Postico 2.0 SSH Private Key Handling

[jakob]

In Postico 2.0, we've added a new feature where you can store the config directory in iCloud or Dropbox to sync server settings across Macs.

This feature is still incomplete, since we currently do not sync passwords or SSH private keys. I'm currently working on adding password syncing (encrypted with a master password). However, I'm not sure that we should also sync private keys.

Since I'm currently working on this feature, I'd like to get some user feedback. I see two possibilities:

1) When you add a SSH private key to a favorite, Postico should create an (encrypted) copy of the file and store it in the configuration folder, so that the private key syncs together with all other settings.

2) Move the private key setting somewhere else (eg. to preferences). Then you would need to configure SSH private keys on every device, and they would not be synced.

In my opinion, approach (1) would make it easier to use SSH keys when you have less tech savvy members on your team, while (2) is more useful if everyone already has their personal SSH keys, and you don't want people to share SSH keys.

Both approaches have their pros and cons, and I'm curious which approach would work better for you.

[tkrajacic]

I like both approaches, and for me both options would work well, as I am the only one with those keys.

Ideally I'd say though you should support both variants because as you said, it depends on the user's requirements, which approach is feasible, and many times if one approach is the correct one for them, the other one would be unusable.

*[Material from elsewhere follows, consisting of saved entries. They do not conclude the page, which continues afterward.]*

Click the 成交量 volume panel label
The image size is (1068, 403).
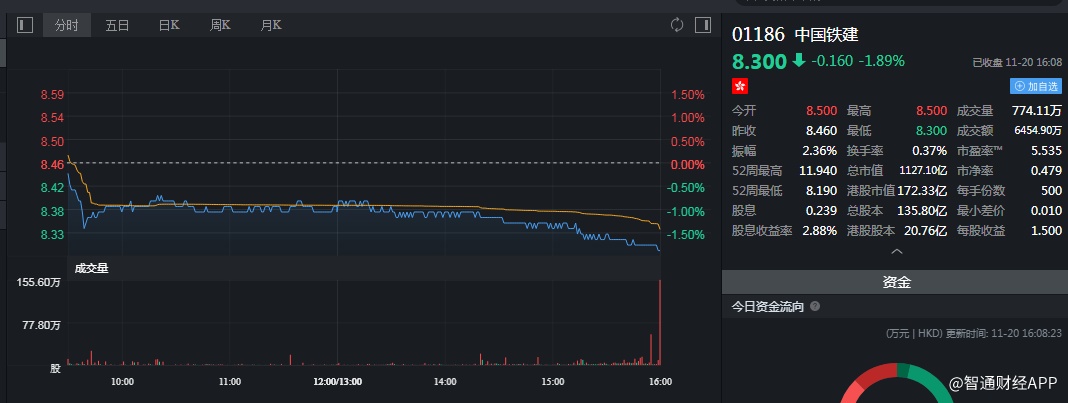click(90, 268)
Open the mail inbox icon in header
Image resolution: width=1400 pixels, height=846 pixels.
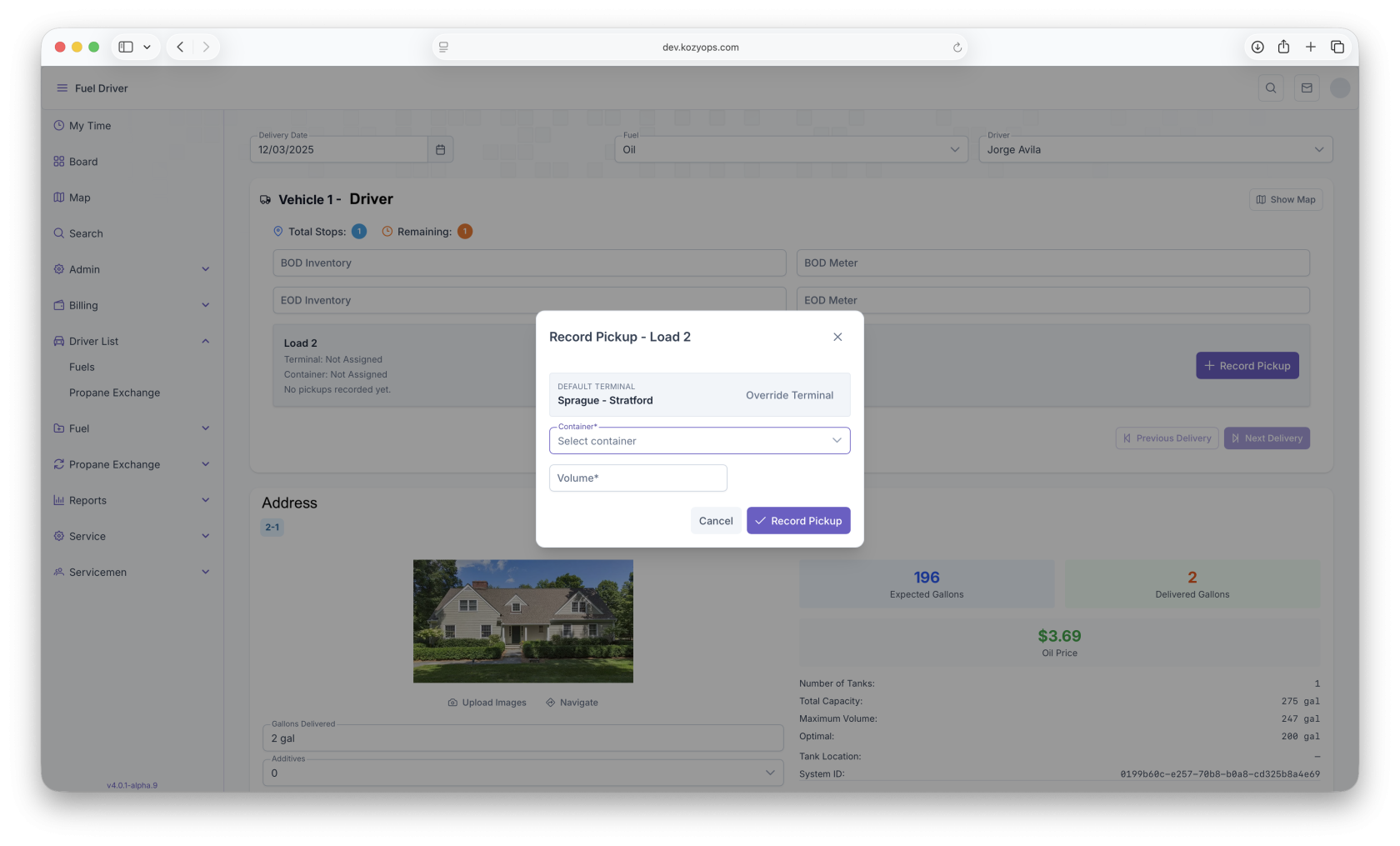1307,88
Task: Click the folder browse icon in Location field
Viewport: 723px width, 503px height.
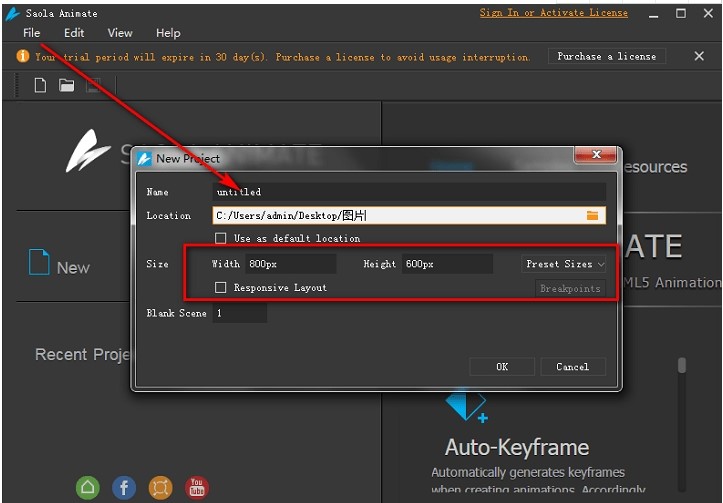Action: (x=592, y=215)
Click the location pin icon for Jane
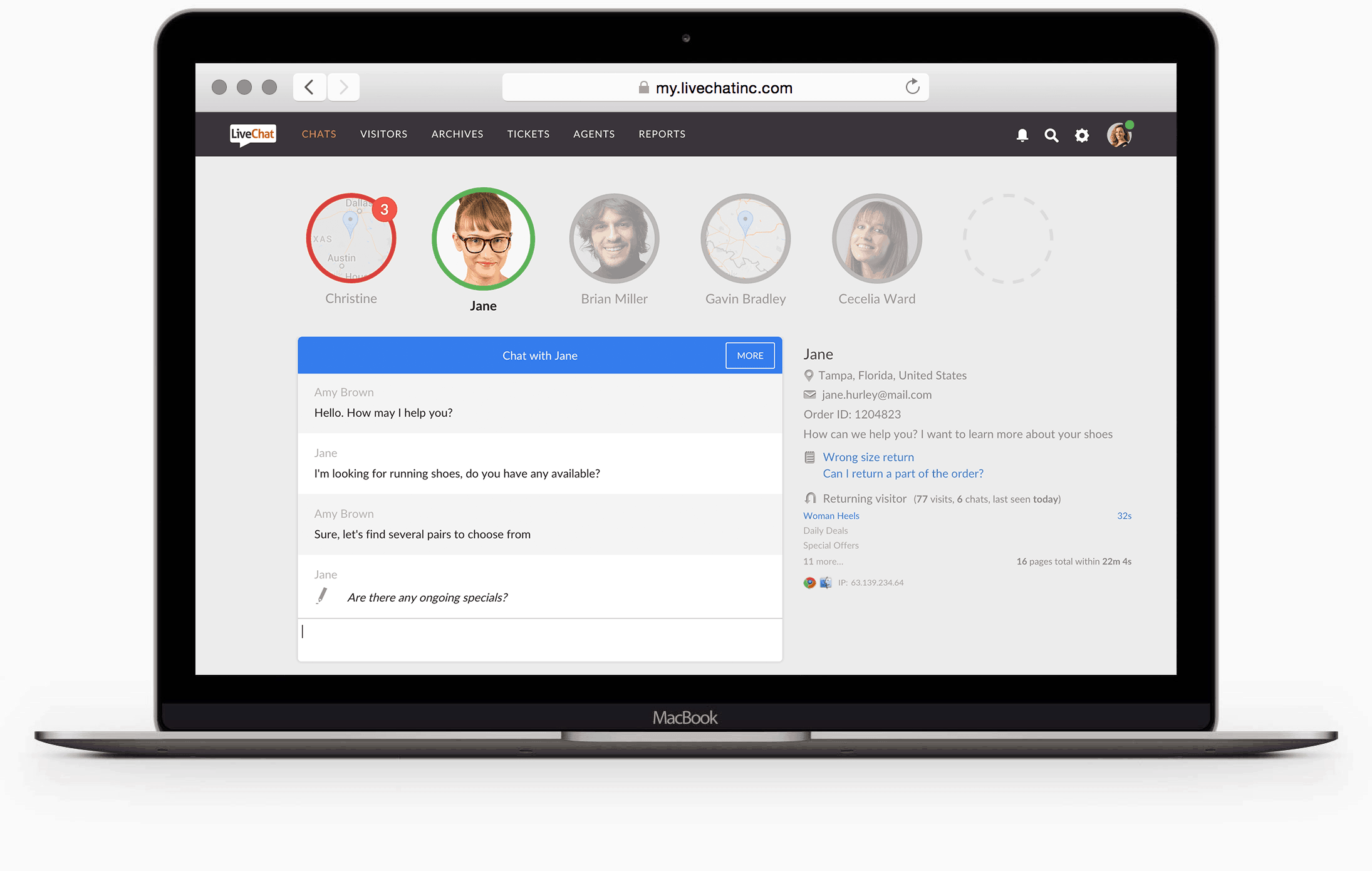Image resolution: width=1372 pixels, height=871 pixels. [810, 374]
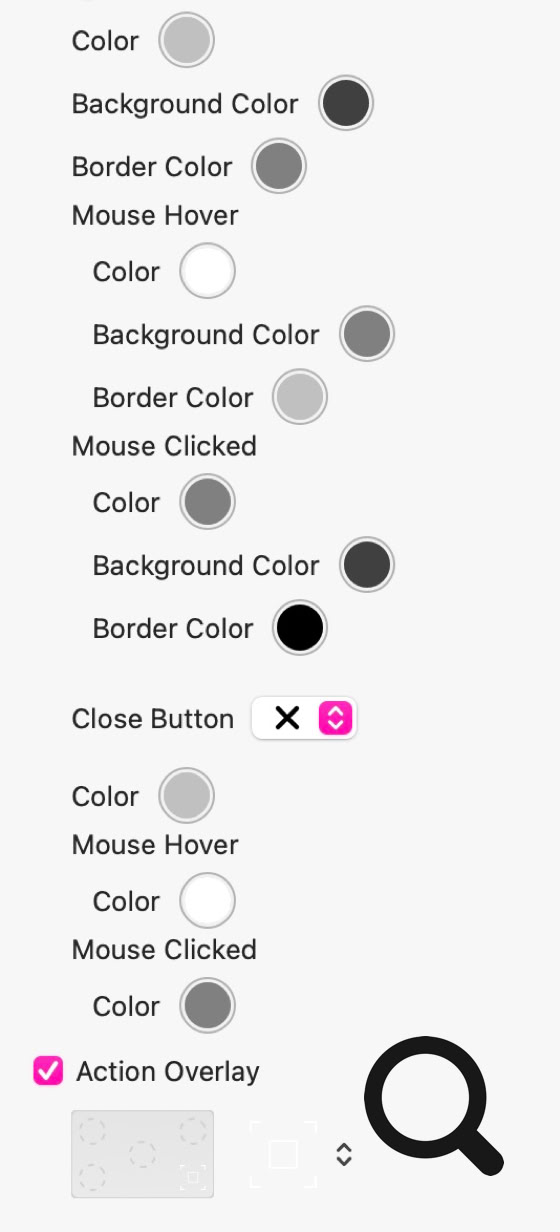Change the top Background Color swatch
The height and width of the screenshot is (1232, 560).
[346, 103]
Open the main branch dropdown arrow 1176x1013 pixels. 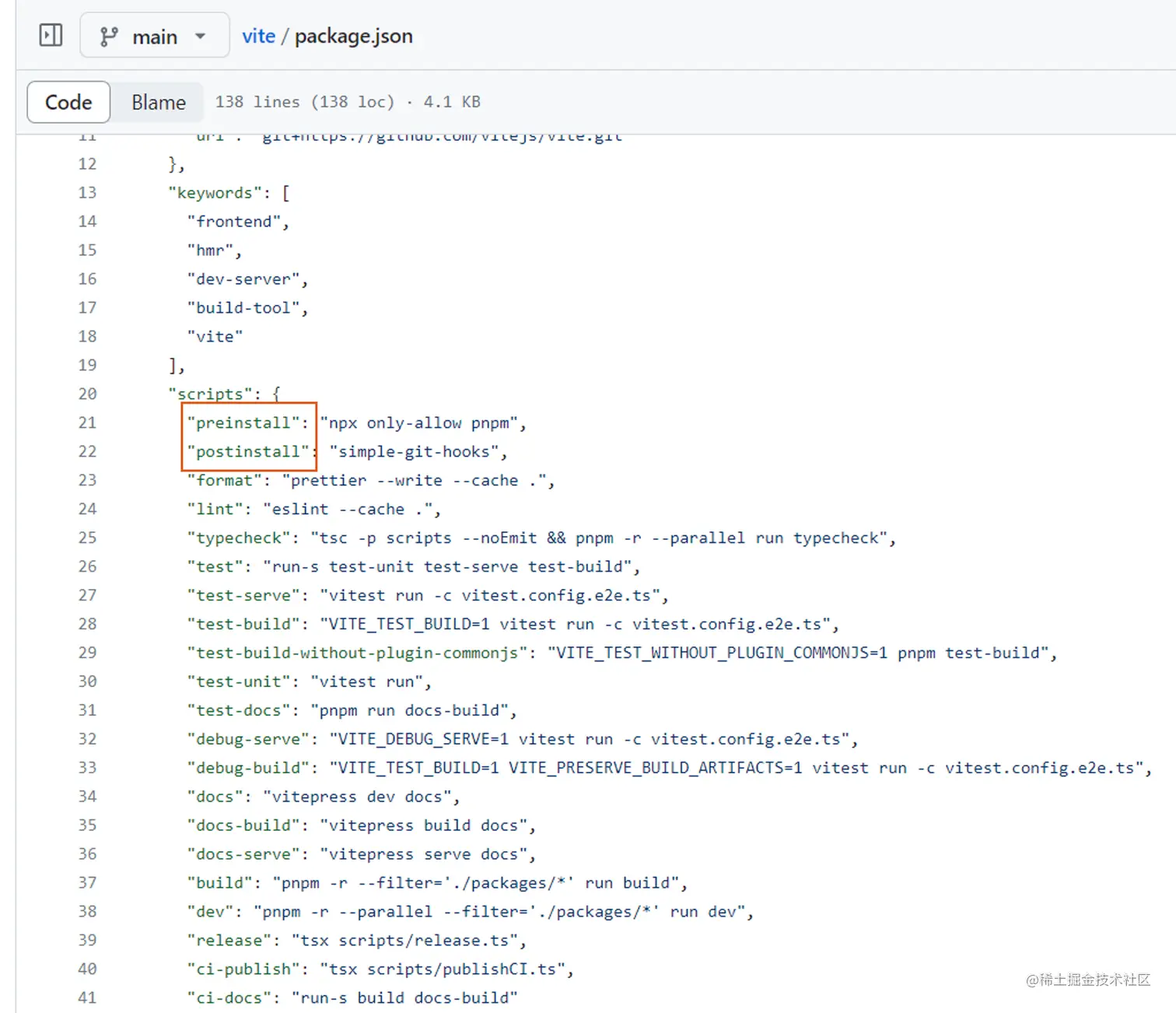(201, 36)
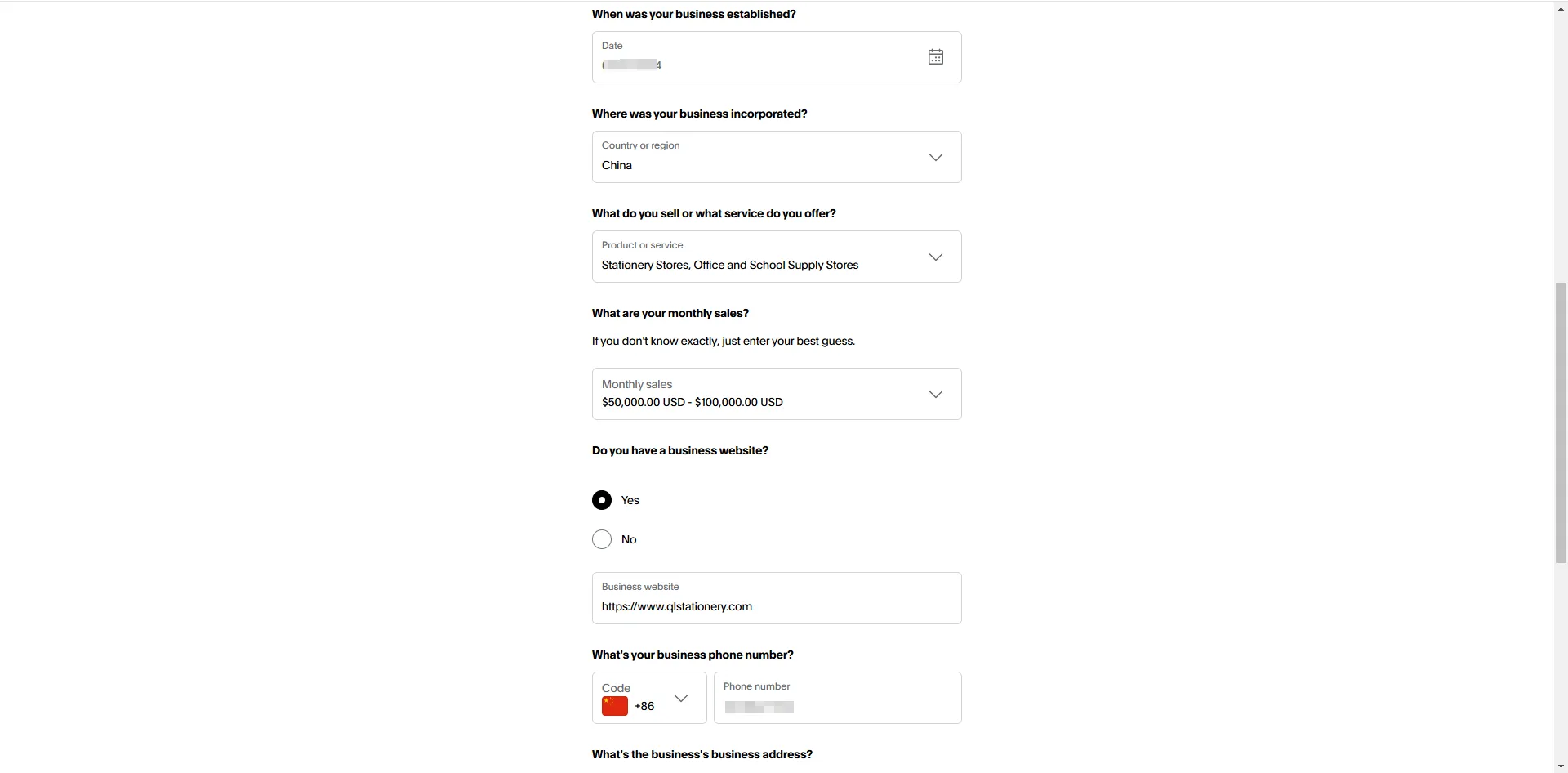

I gotta say, Postico 2 is so amazingly great already. Just wow!

[CSNWEB]

I think beeing able to disable private key sync is a must from my perspective if you go with 1. How about only syncing path? If it supports relative paths this should work well as many keys will be in ~/.SSH anyway.

[jakob]

@CSNWEB Thanks for the feedback. Just syncing the path doesn't work since Postico is sandboxed (if we don't care about the Mac App Store we could do away with sandboxing, but we've not made a final decision on that yet)

[KurtPattyn]

Why not use Keychain Access for this? All the syncing is foreseen in a secure way. Just copying around secrets is not a very good idea in my opinion.

[jakob]

We have been working on this feature!

Postico 2 added password syncing in build 7213, and I'm currently working on adding support for syncing private keys as well.

I haven't merged private key sync yet, but you can download a build with private key sync here: postico-7273.dmg

Private Key syncing was merged into Postico 2 in build 7288

Here's how you can try it:

1. Download new Postico build from link above
2. Go to Postico preferences and create a new "library" (=config directory) that uses a master password to encrypt credentials. Put the library on a network drive or in iCloud.
3. Create a favorite with a private key or a TLS client key
4. Now, on a second computer, add the library that you created in step 2
5. You'll see that the private key file was synced
6. When you click connect, Postico will ask you for the master password of the library to decrypt the key file

If you are curious about the internals, you can have a look at the JSON files to see how Postico encrypted the key files. Postico uses libsodium "Sealed Boxes" to encrypt key files.

This makes it very easy to securely sync passwords and private keys, you can use whatever syncing solution you are already using.

I know that some of you preferred not to sync private keys. For that use case, I plan to add a preference pane that allows configuring per-machine private keys that are not synced. Then you could do it however you prefer.